Подошедший Мартин, которому нажаловалась Алма, разбил пареньку нос, и тот с воем убежал. Вокруг послышался смех других детей. Моя детская наивность не позволила мне разобраться в ситуации, мне показалось, что старший брат нас защищает, и я уже было хотела его поблагодарить, но он меня опередил.

— Не приходи сюда, Эль, — жестко сказал он. — Не хочу, чтобы из-за тебя над нашей семьей смеялись. Играй дома.

Как же так? Я растерянно смотрела по сторонам и ни в ком не находила поддержки. Брайди по-прежнему посмеивалась, двойняшки отводили глаза в сторону, а суровый взгляд брата не оставлял надежды, что мне будет позволено остаться. Но это же нечестно! Тот грязный мальчишка с дыркой на коленке, который обзывал меня, куда больше сам походил на бродягу, чем я, пусть в стареньком, но чистом отглаженном платье и с красивым бантом. Почему он так обо мне говорил? Не понимая причины такого ко мне отношения, тем не менее, я особенно остро ощущала именно несправедливость происходящего. Мне ужасно не хотелось уходить, но авторитет старшего брата и его непреклонный вид не позволили мне даже попросить остаться.
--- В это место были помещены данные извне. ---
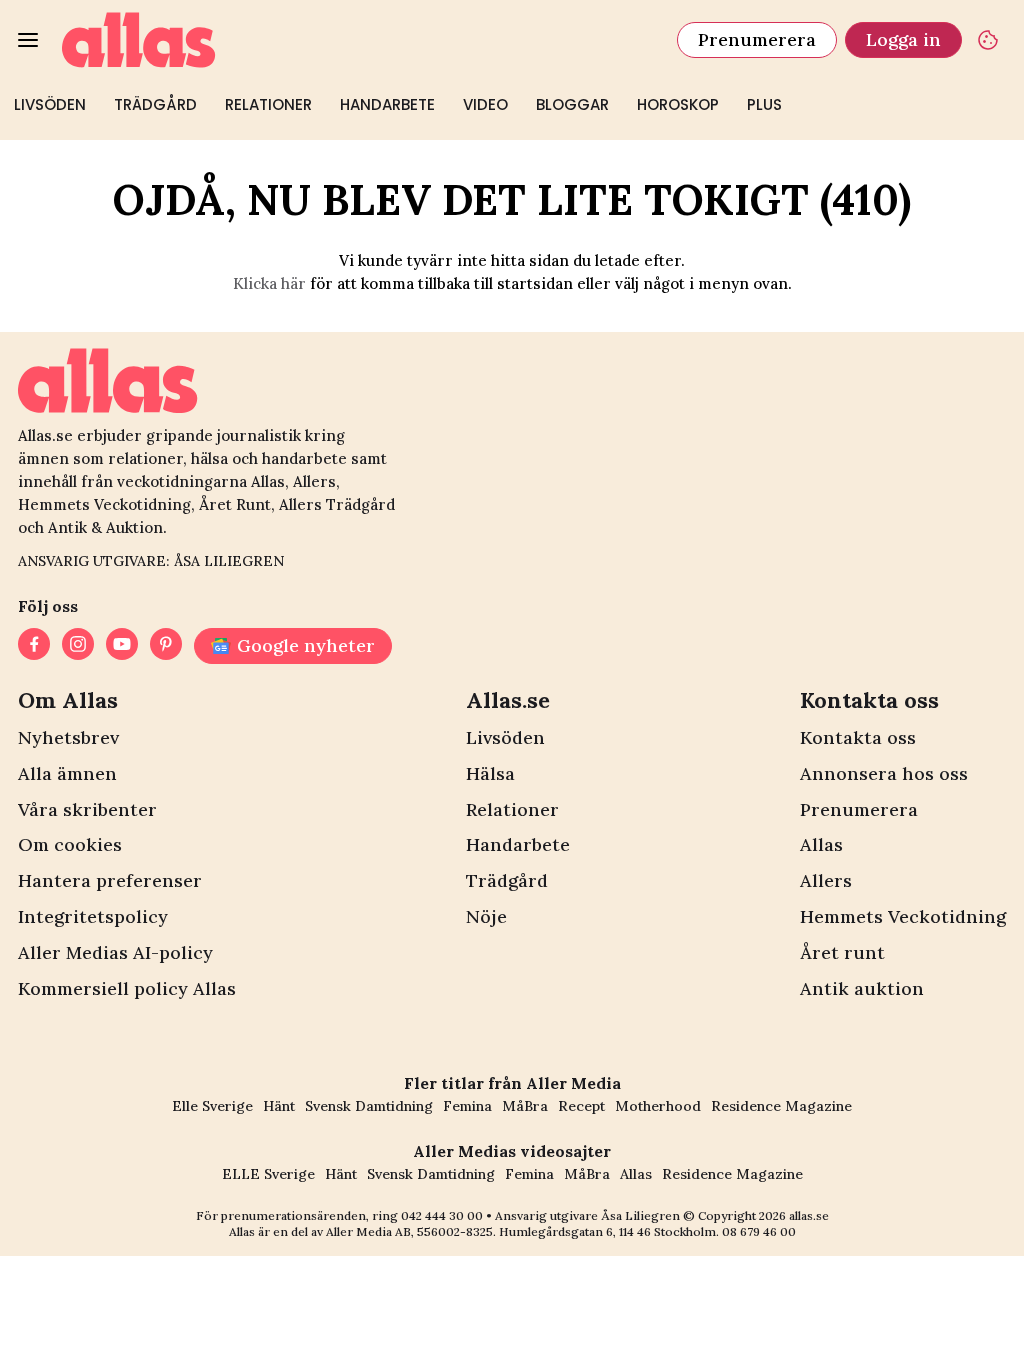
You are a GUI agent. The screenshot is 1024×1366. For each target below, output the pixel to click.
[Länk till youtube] (122, 646)
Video (485, 104)
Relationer (268, 104)
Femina (467, 1106)
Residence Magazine (781, 1106)
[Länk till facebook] (34, 646)
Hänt (279, 1106)
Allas (821, 844)
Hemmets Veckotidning (903, 916)
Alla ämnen (67, 773)
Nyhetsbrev (68, 737)
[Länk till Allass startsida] (357, 40)
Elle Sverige (212, 1106)
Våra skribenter (87, 809)
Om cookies (70, 844)
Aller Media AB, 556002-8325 (409, 1231)
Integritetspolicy (93, 916)
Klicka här (269, 283)
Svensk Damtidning (369, 1106)
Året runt (842, 952)
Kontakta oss (858, 737)
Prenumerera (757, 39)
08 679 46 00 (759, 1231)
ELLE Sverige (268, 1174)
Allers (826, 880)
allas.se (809, 1215)
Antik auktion (862, 988)
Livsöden (50, 104)
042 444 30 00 (442, 1215)
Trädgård (155, 104)
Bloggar (572, 104)
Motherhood (658, 1106)
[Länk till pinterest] (166, 646)
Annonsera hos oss (884, 773)
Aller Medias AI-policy (115, 952)
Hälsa (490, 773)
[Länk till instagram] (78, 646)
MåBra (525, 1106)
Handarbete (387, 104)
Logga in (903, 39)
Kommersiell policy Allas (127, 988)
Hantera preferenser (110, 880)
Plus (764, 104)
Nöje (486, 916)
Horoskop (678, 104)
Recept (581, 1106)
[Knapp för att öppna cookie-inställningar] (988, 40)
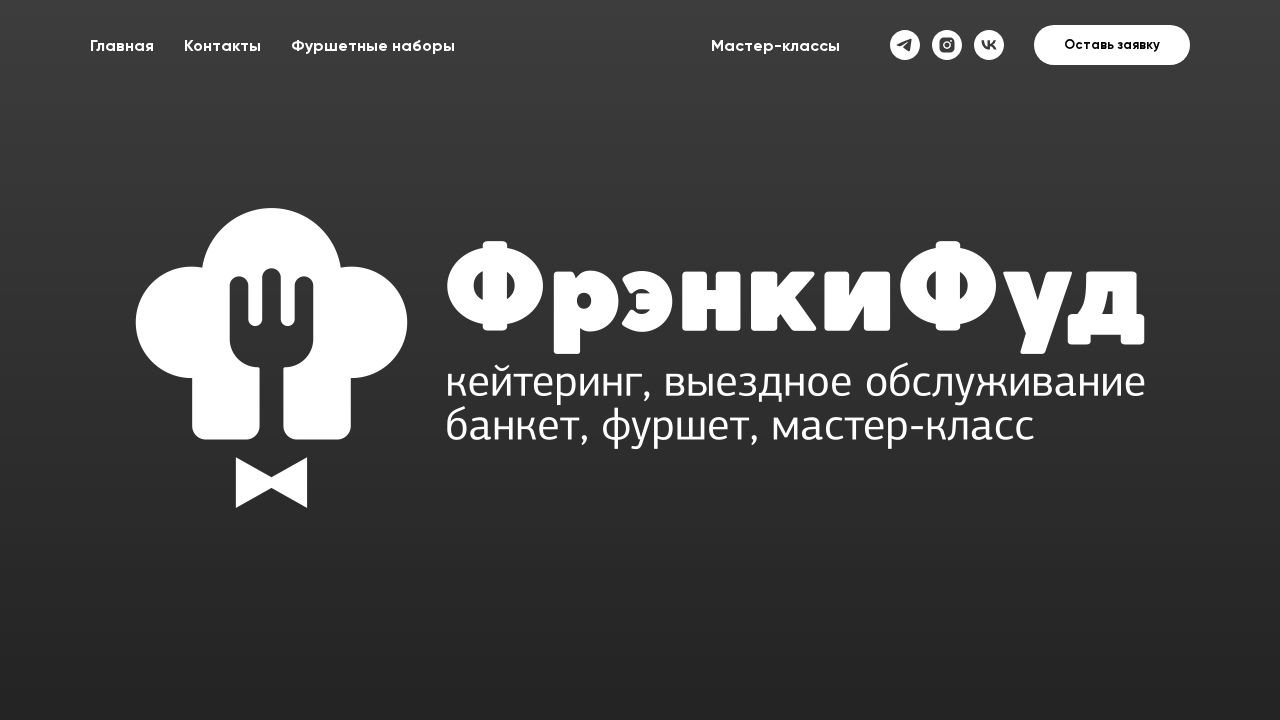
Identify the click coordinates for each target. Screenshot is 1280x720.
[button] (1112, 45)
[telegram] (905, 45)
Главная (122, 45)
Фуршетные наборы (373, 45)
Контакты (222, 45)
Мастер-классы (775, 45)
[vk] (989, 45)
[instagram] (947, 45)
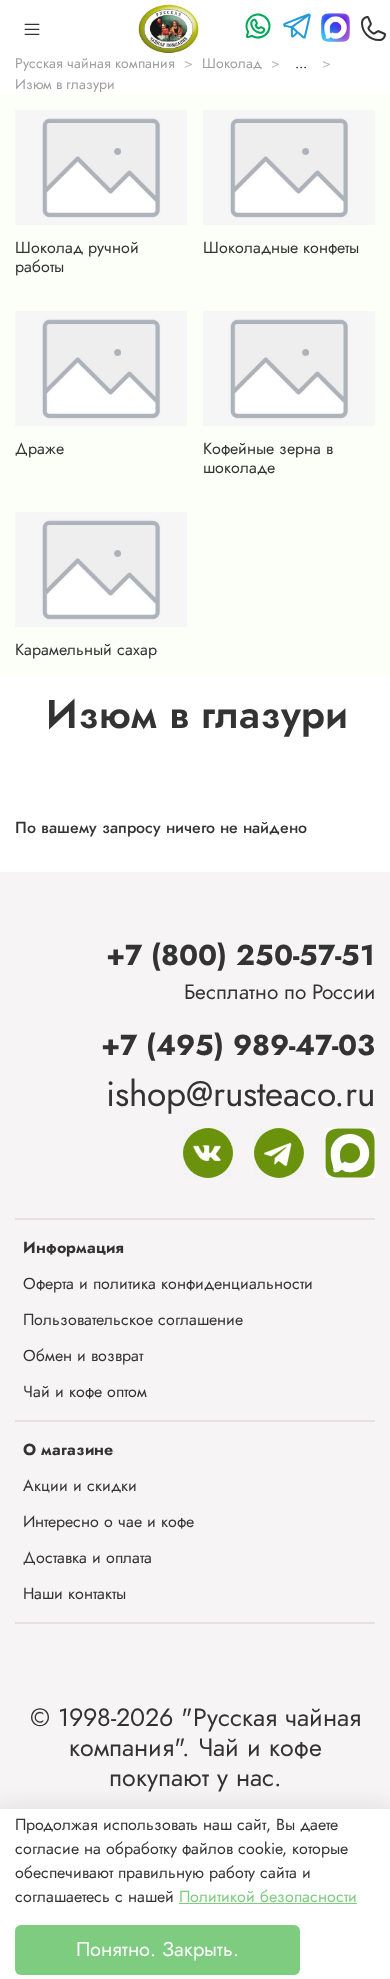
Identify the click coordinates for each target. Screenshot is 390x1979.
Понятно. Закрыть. (157, 1949)
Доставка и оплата (87, 1557)
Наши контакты (74, 1593)
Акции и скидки (80, 1485)
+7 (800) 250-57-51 (240, 955)
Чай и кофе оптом (85, 1391)
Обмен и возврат (83, 1355)
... (301, 63)
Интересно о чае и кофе (108, 1521)
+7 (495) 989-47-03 (238, 1045)
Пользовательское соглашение (133, 1319)
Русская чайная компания (95, 63)
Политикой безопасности (268, 1896)
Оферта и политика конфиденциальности (168, 1283)
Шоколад (232, 63)
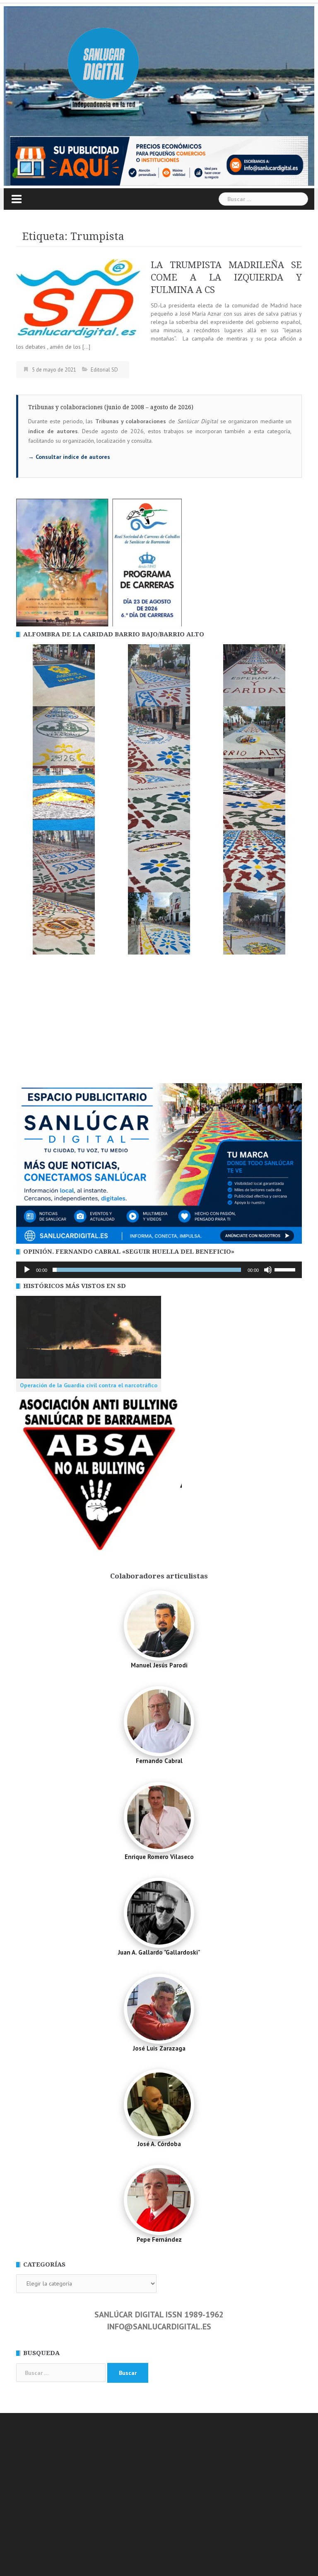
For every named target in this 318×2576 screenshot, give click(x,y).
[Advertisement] (159, 1021)
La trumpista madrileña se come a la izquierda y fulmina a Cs (226, 277)
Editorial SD (104, 369)
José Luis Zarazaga (159, 2048)
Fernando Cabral (159, 1761)
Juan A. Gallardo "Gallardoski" (159, 1952)
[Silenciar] (268, 1270)
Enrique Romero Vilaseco (159, 1857)
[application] (159, 1270)
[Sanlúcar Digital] (103, 64)
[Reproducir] (27, 1270)
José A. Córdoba (159, 2144)
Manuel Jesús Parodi (159, 1665)
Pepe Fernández (159, 2239)
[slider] (286, 1269)
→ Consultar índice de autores (69, 457)
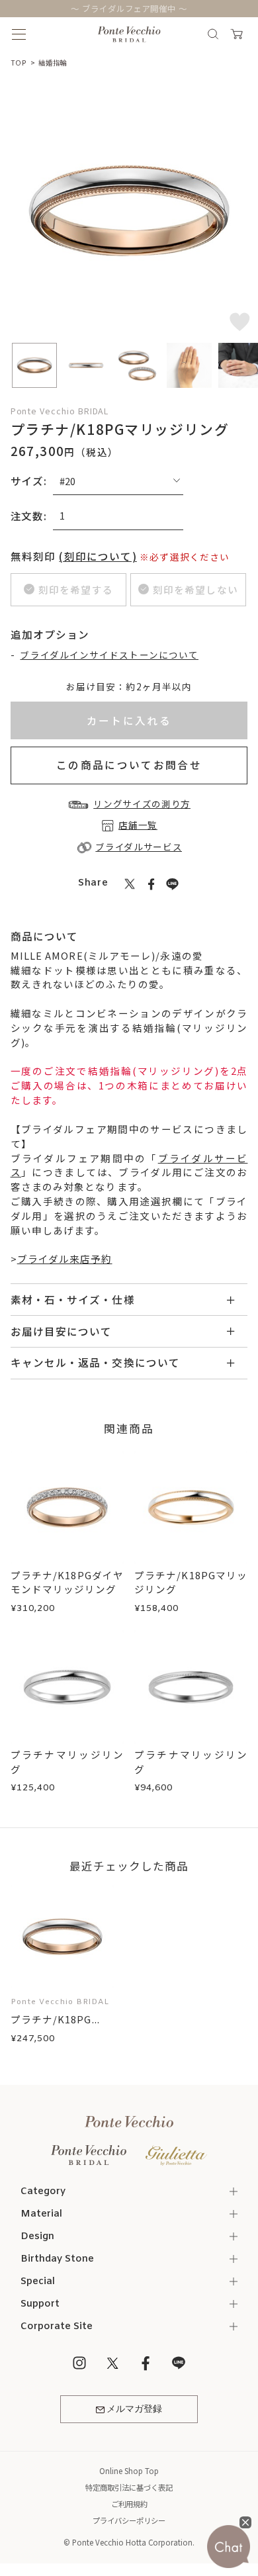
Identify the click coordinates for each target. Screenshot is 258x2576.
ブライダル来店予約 (64, 1258)
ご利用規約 (129, 2504)
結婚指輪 (52, 63)
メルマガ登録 (134, 2409)
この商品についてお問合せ (129, 764)
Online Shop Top (129, 2470)
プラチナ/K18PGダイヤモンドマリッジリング (67, 1582)
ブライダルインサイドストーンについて (109, 654)
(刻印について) (97, 556)
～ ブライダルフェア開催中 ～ (129, 9)
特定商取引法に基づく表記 (129, 2487)
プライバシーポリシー (129, 2520)
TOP (19, 63)
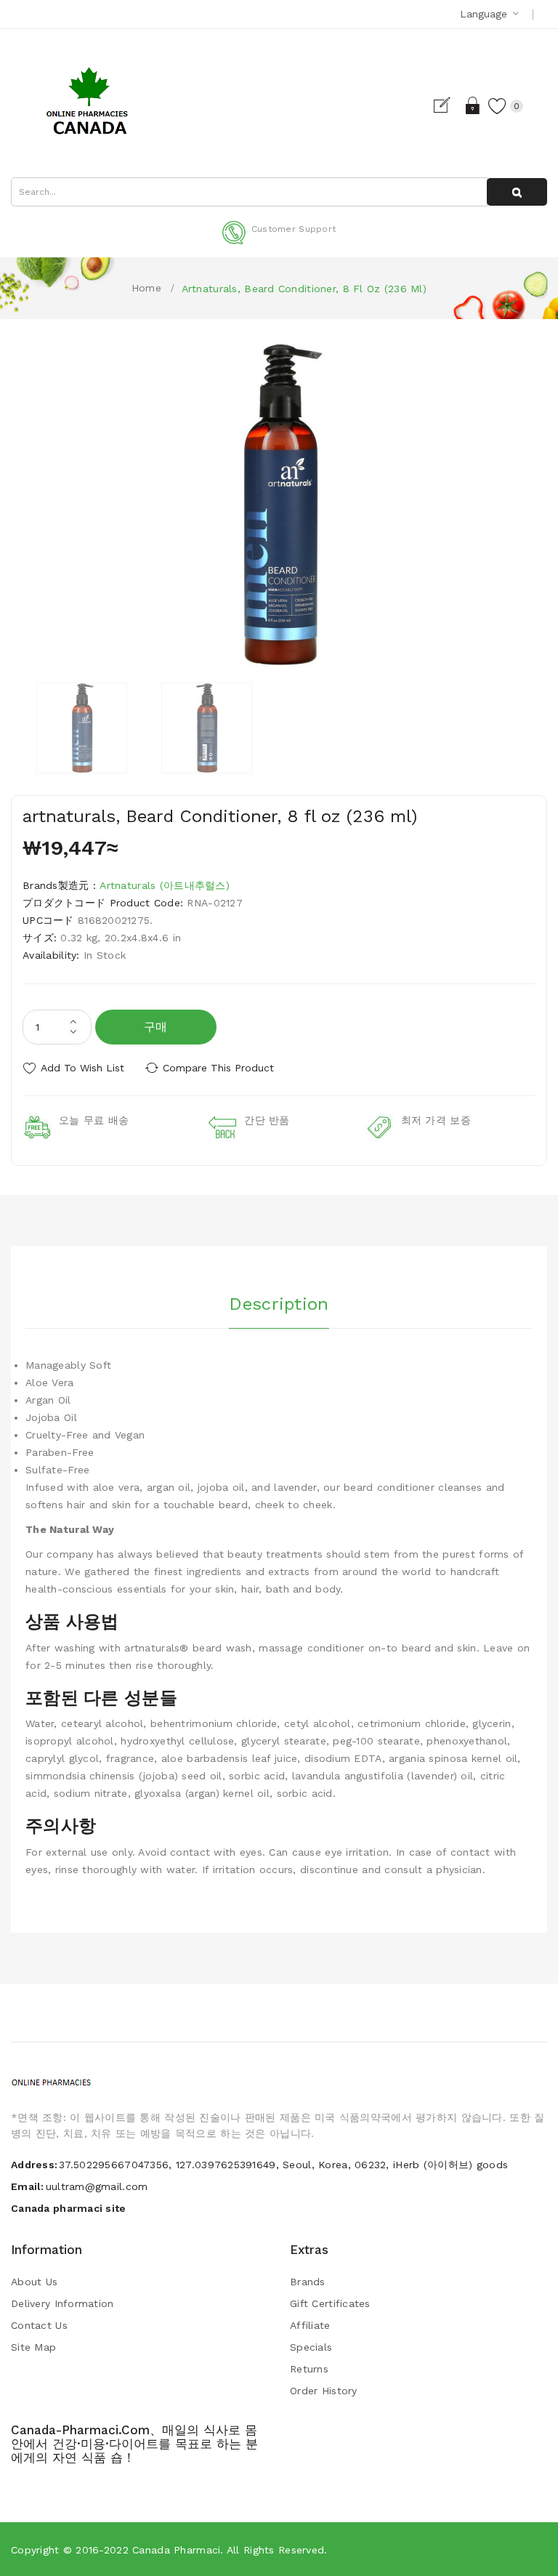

Вернувшись домой, не сдержавшись, размазывая по лицу слезы, я впервые пожаловалась маме на горькую и незаслуженную обиду. Я просто не понимала, почему меня выгнали, слова мальчишки и заявление брата были для меня лишены всякого смысла. Чем я хуже других детей? Глядя на мои слезы и слушая жалобные вопросы, крайне расстроенной произошедшим маме пришлось рассказать о моем рождении.

Так я узнала правду, повлиявшую на всю мою дальнейшую жизнь в этой семье.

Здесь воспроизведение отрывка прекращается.